- **Dataset content**:
::::
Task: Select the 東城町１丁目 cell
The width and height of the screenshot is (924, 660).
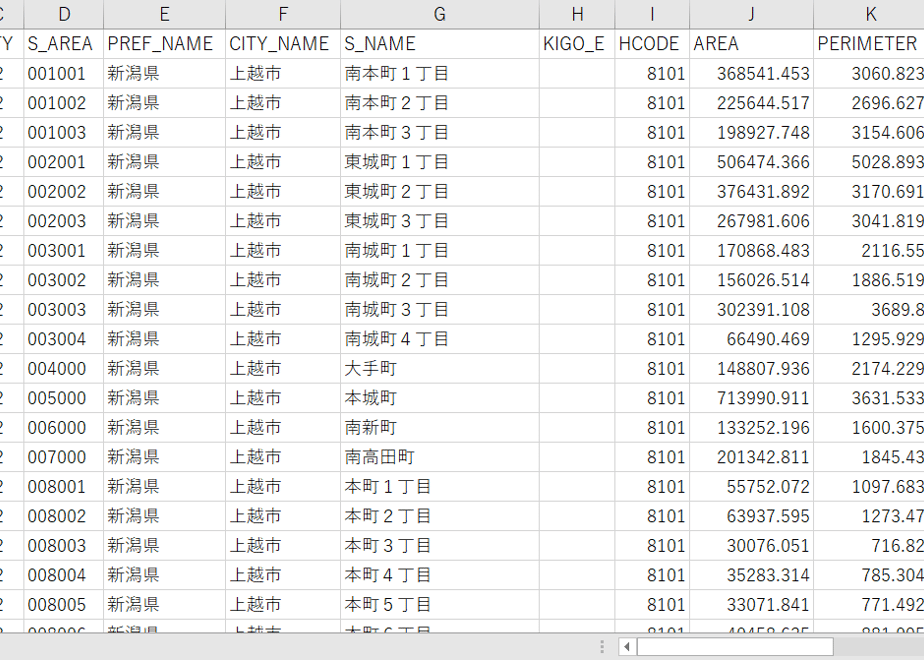Action: coord(440,161)
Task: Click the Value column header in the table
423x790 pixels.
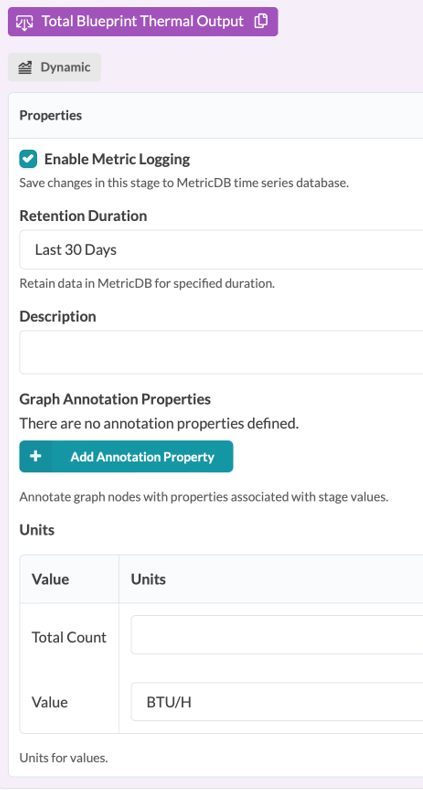Action: click(x=50, y=579)
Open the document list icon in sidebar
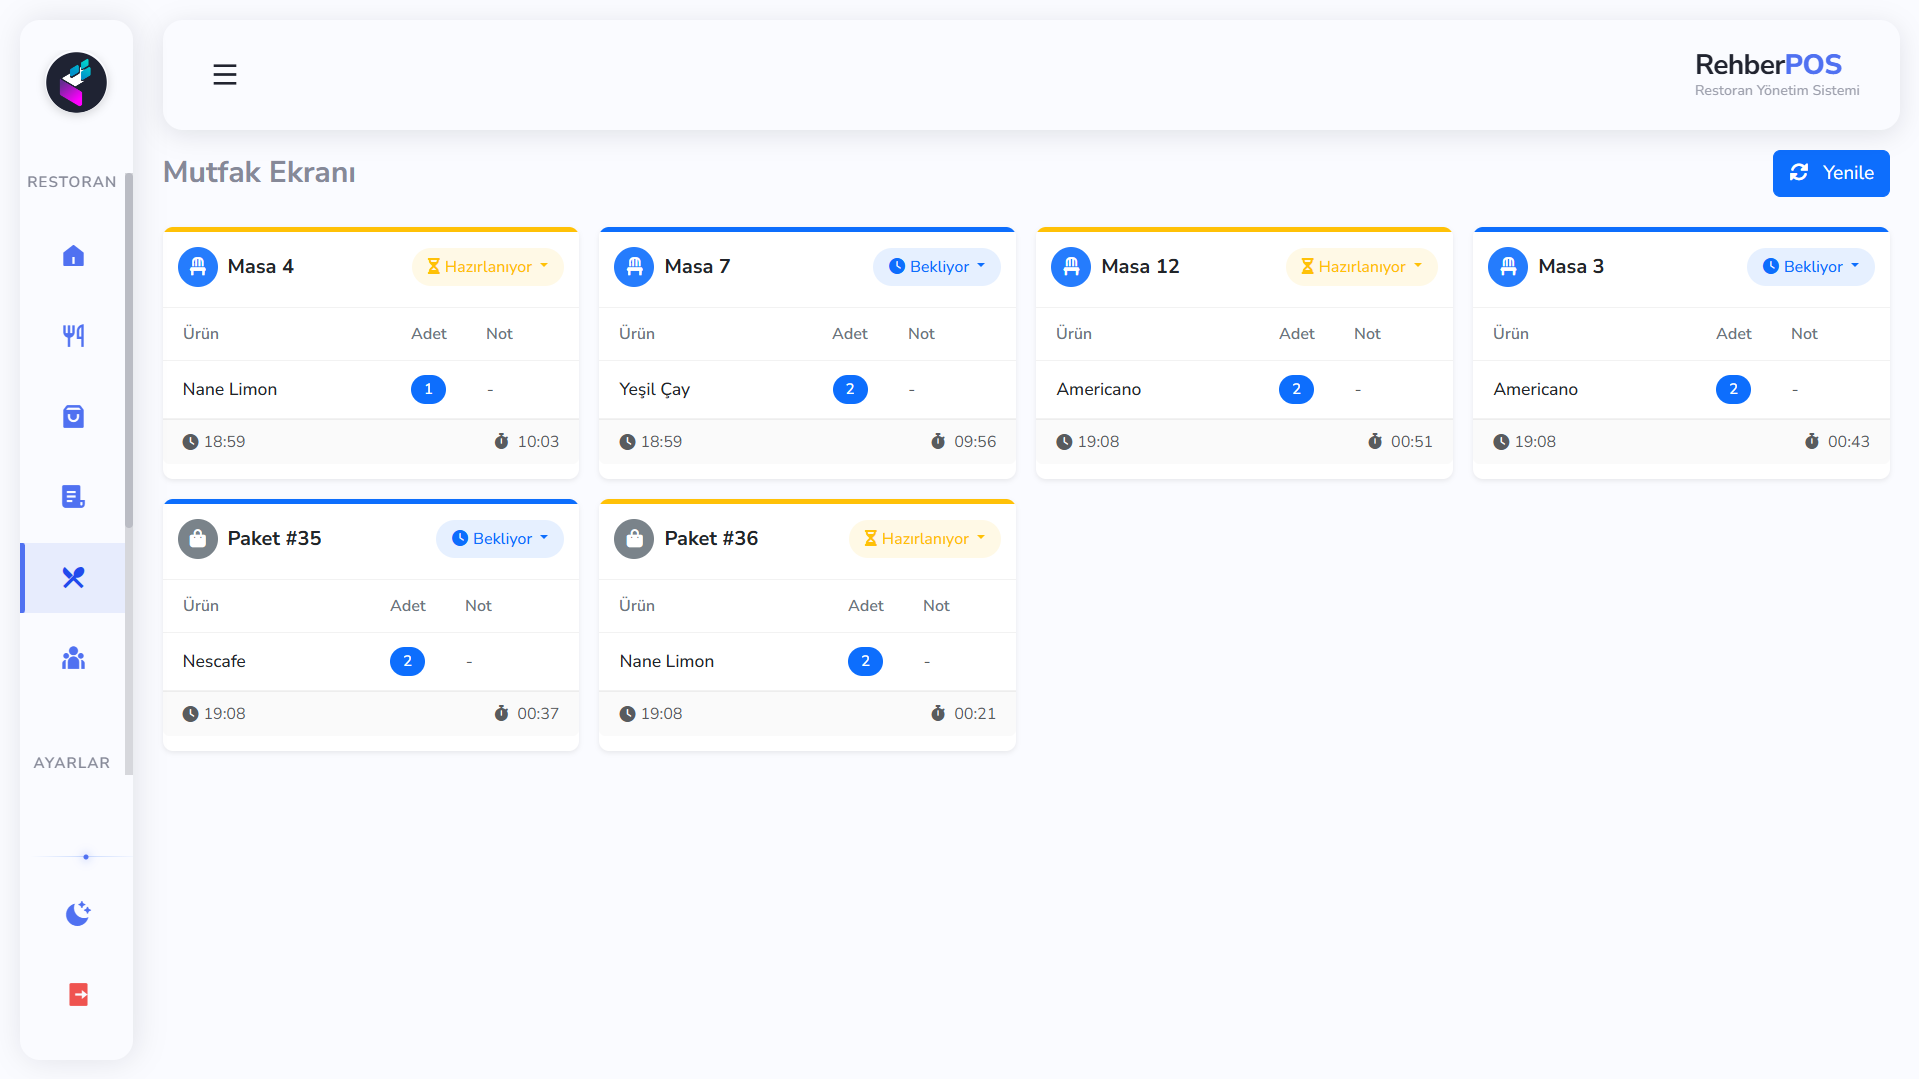This screenshot has width=1919, height=1079. point(73,497)
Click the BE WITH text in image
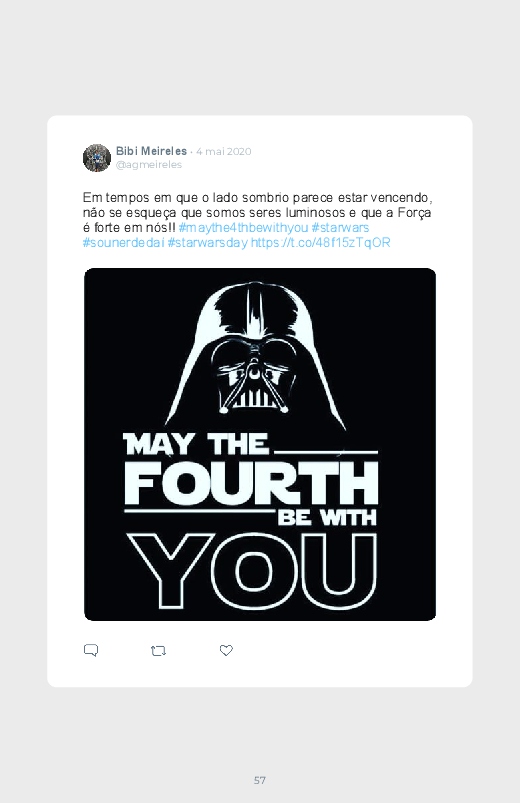Screen dimensions: 520x803 [327, 518]
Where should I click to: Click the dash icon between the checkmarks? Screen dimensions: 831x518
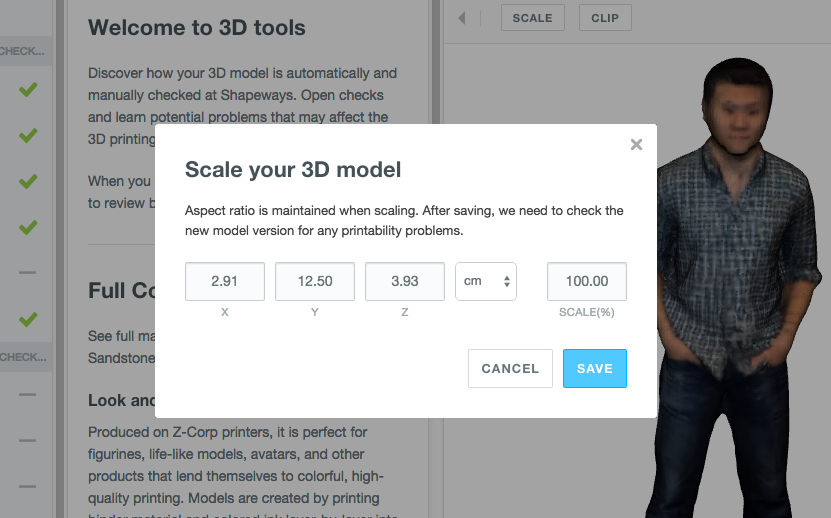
::::
- **The request**: Copy out all of the material above word for word, omitting the pictures.

- **Correct response**:
Task: Select the 東城町１丁目 cell
The width and height of the screenshot is (924, 660).
Action: coord(440,161)
Task: Click the Value column header in the table
423x790 pixels.
Action: click(x=50, y=579)
Open the document list icon in sidebar
This screenshot has width=1919, height=1079. point(73,497)
Click the BE WITH text in image
Screen dimensions: 520x803 [327, 518]
Where should I click to: Click the dash icon between the checkmarks? Screen dimensions: 831x518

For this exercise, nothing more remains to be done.